WHAT YOU WILL DO
Leaving out the pictures, print exactly the lines from the one holding "The width and height of the screenshot is (858, 243)." to the last line of the entries below, both included, and nothing more.
____ DATA
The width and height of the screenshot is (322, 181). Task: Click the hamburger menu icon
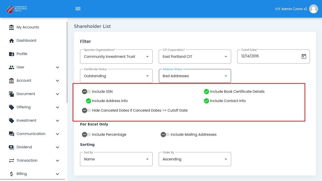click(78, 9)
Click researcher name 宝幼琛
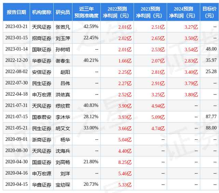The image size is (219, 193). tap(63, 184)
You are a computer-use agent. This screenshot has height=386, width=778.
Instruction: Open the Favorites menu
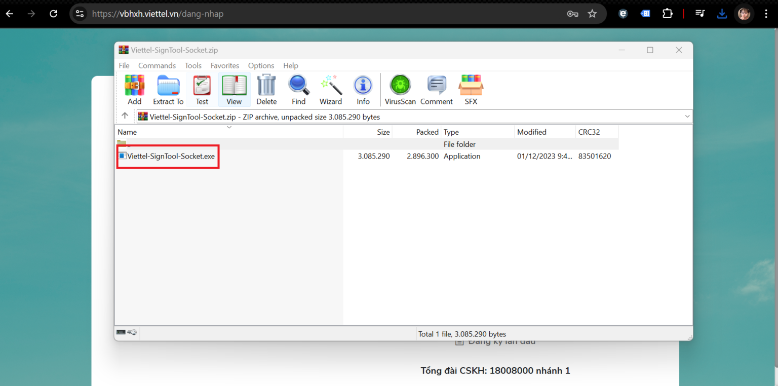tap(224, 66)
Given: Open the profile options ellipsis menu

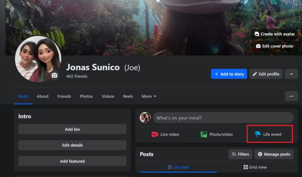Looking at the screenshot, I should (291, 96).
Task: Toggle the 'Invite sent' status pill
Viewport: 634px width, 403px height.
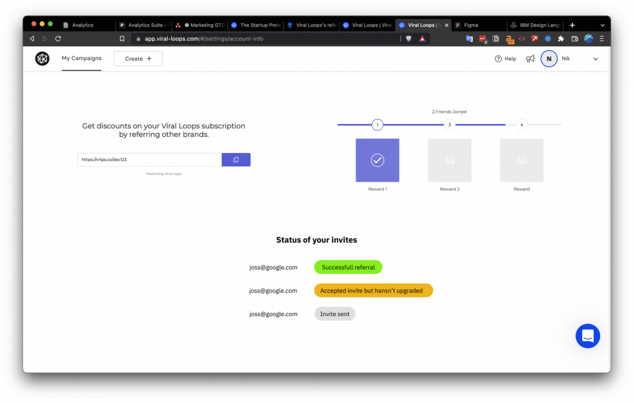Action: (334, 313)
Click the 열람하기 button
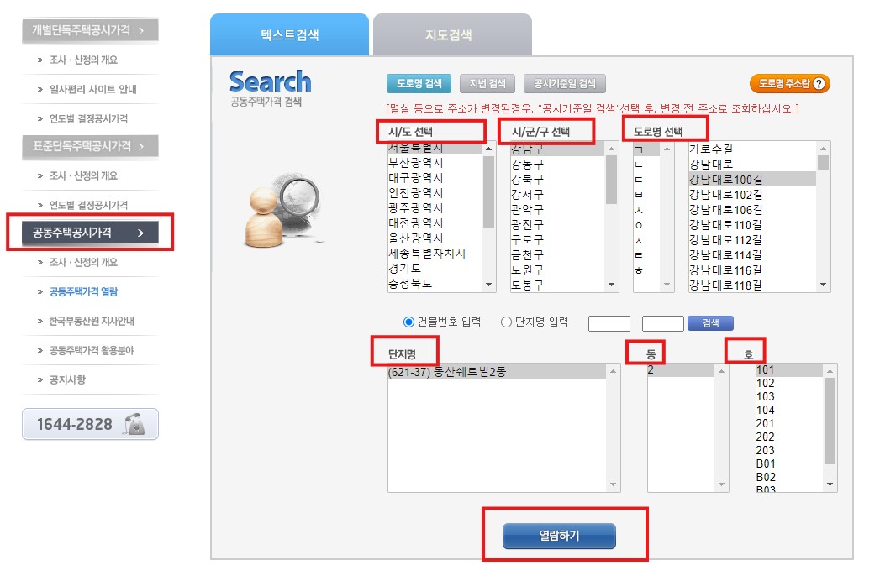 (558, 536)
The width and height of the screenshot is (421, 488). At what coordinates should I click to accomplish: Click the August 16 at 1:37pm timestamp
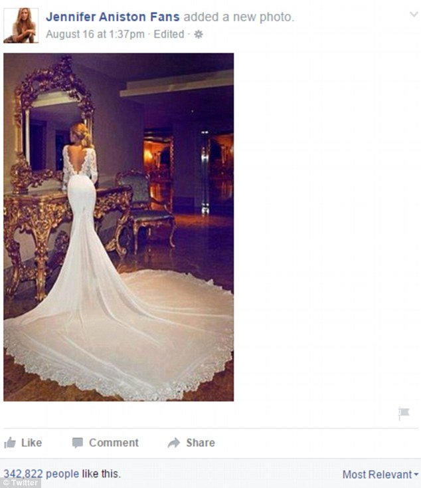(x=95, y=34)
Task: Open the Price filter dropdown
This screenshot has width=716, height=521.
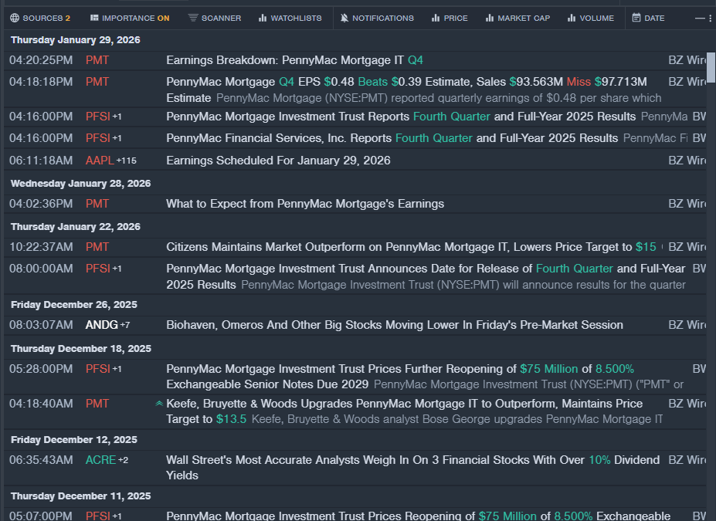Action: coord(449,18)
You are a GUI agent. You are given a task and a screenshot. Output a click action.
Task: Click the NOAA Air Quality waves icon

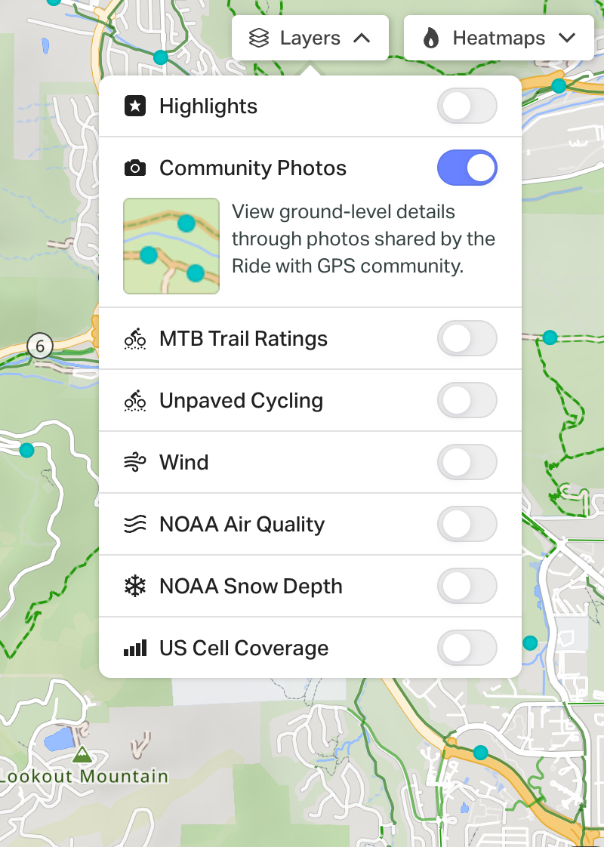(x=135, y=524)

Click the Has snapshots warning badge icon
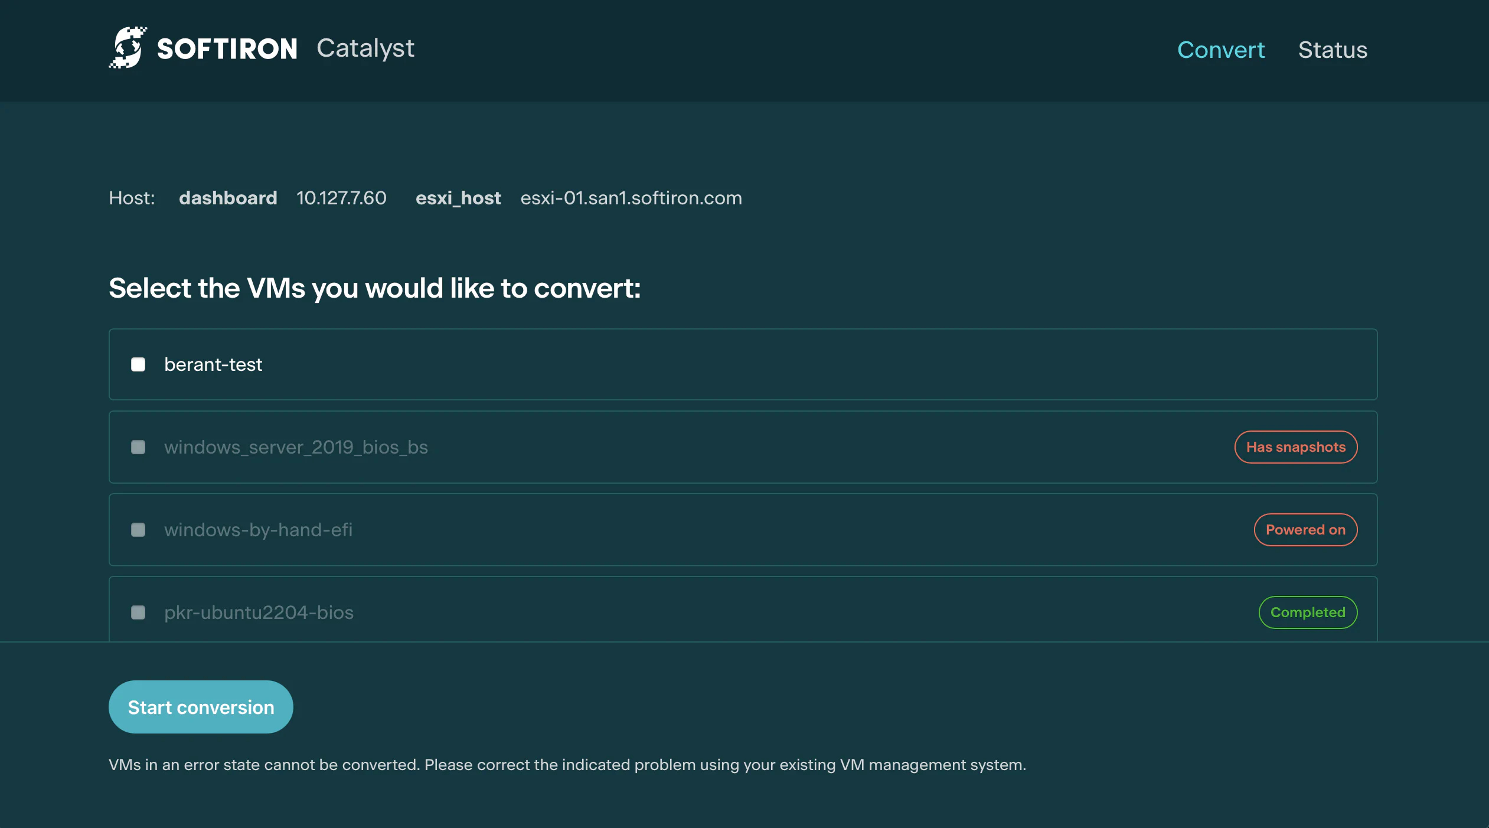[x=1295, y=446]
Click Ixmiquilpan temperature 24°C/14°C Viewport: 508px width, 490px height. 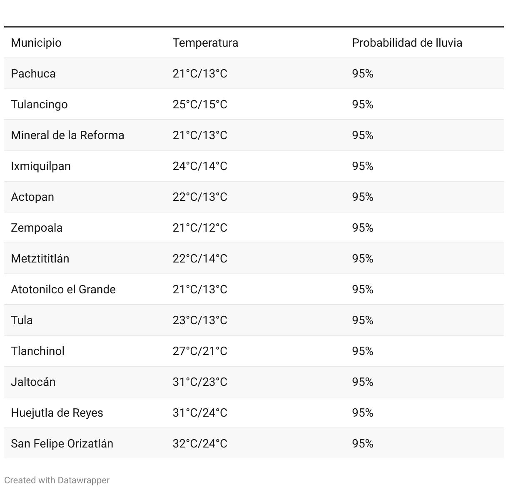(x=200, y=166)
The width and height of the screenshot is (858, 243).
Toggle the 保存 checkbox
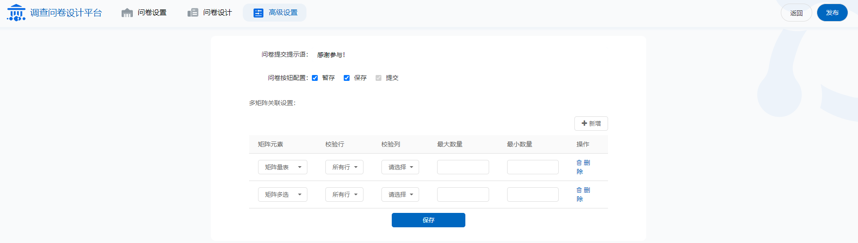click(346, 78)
________
FINISHED TASK
The width and height of the screenshot is (858, 243).
Toggle the 保存 checkbox
click(346, 78)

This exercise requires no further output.